> **Required action**
All lines from the entries below that contain the string "agent" should be copied out.

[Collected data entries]
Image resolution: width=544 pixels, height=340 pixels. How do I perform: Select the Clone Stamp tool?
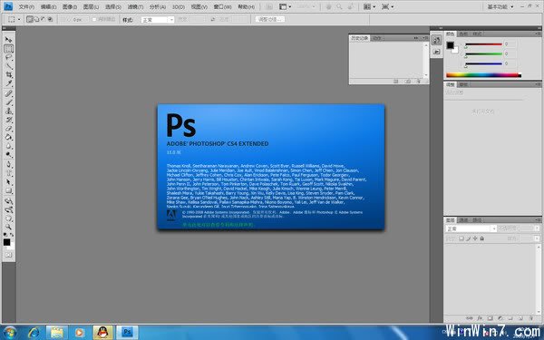8,111
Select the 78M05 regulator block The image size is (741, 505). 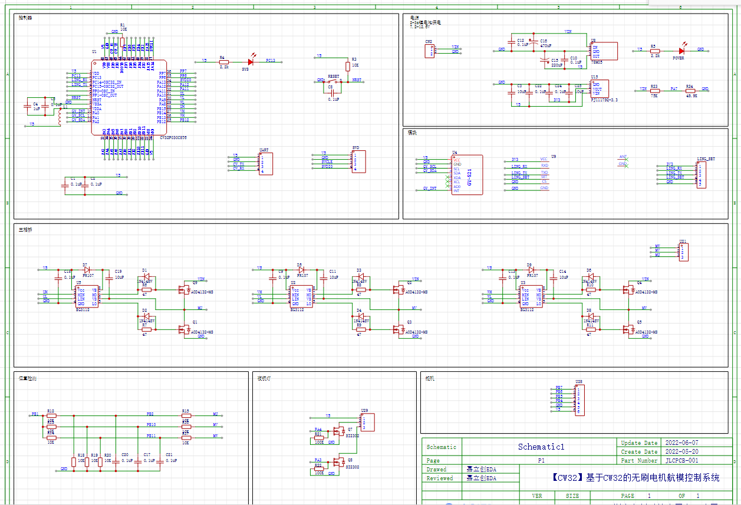pyautogui.click(x=604, y=51)
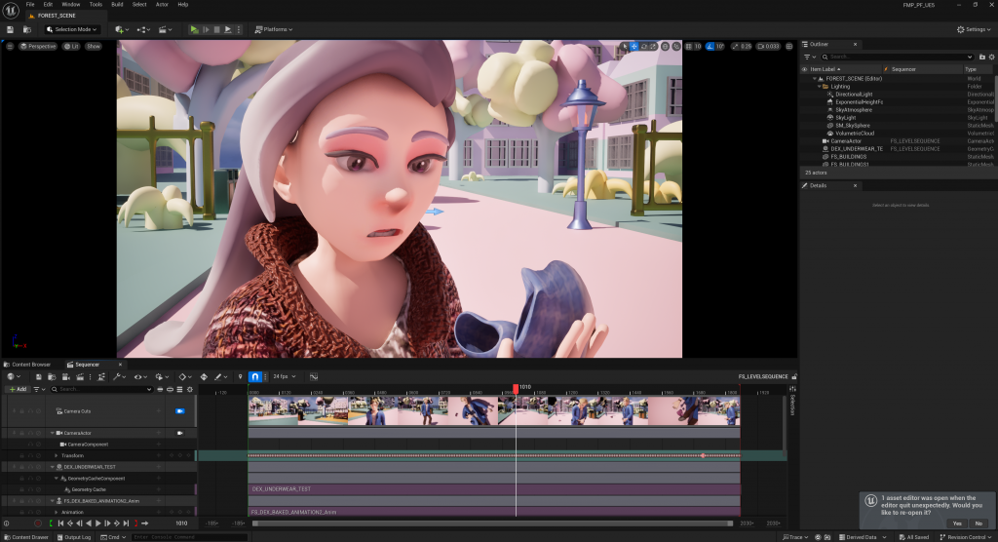Open the Build menu
This screenshot has height=542, width=998.
pyautogui.click(x=117, y=5)
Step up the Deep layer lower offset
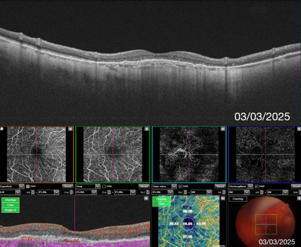Viewport: 301px width, 247px height. coord(148,191)
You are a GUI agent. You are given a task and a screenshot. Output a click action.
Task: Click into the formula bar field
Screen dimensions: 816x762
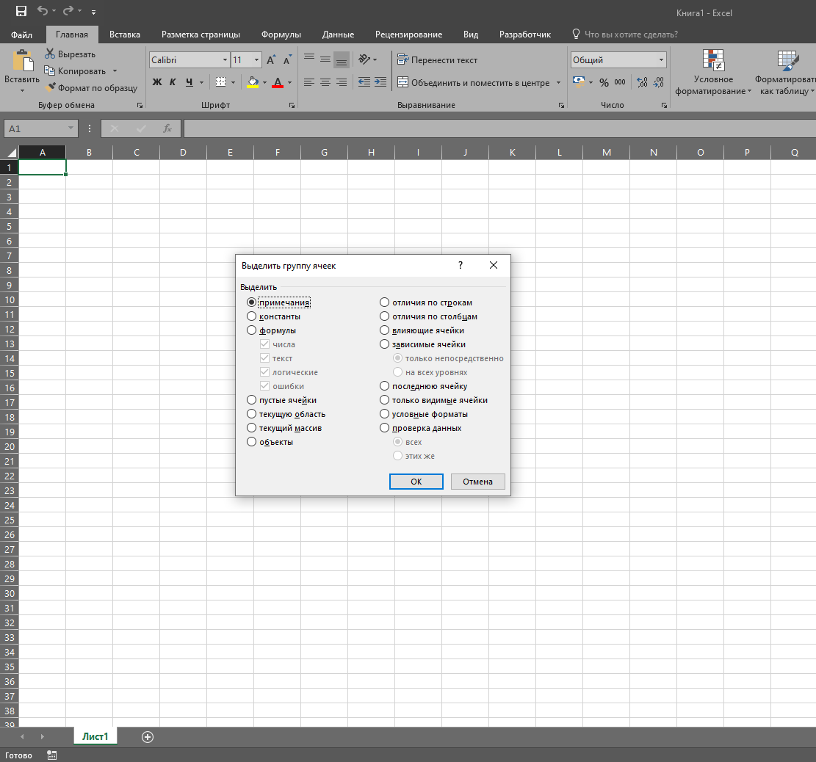pos(499,128)
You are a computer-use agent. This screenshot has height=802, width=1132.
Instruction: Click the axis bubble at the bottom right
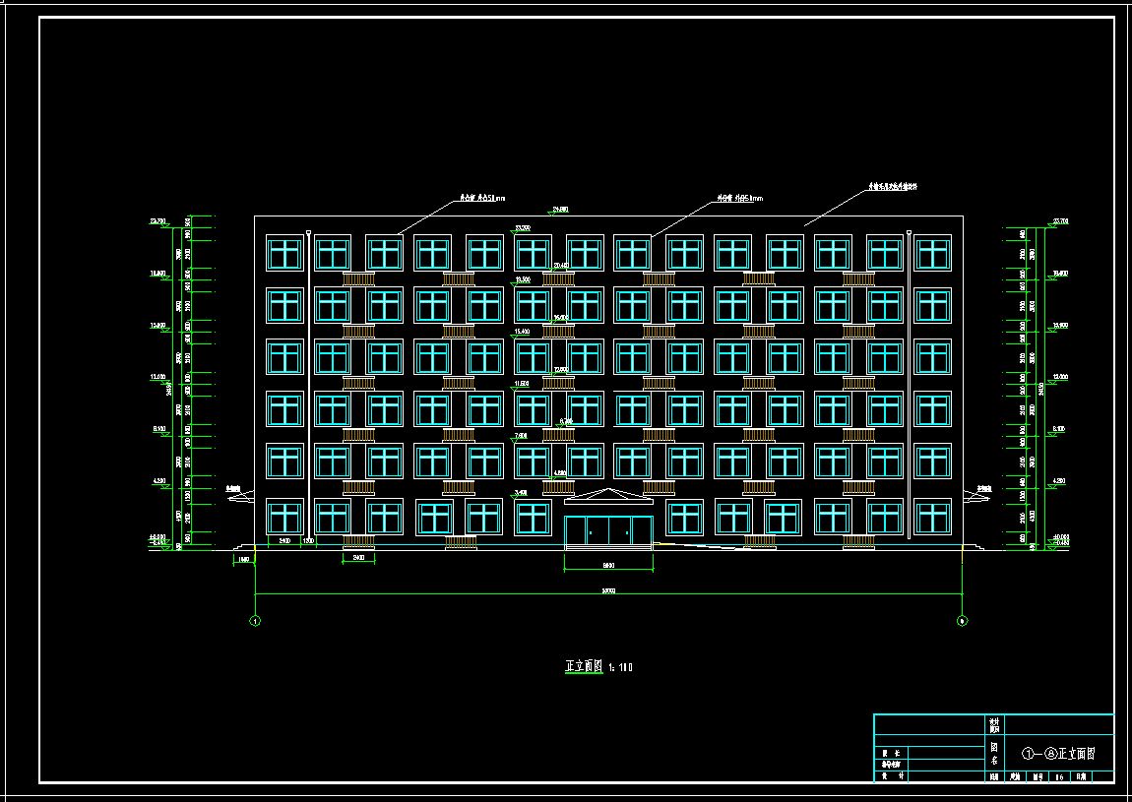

> **Answer to this task**
You are a GUI agent. You are given a task and a screenshot. Output a click action.
You are a computer-use agent. This screenshot has height=802, width=1132.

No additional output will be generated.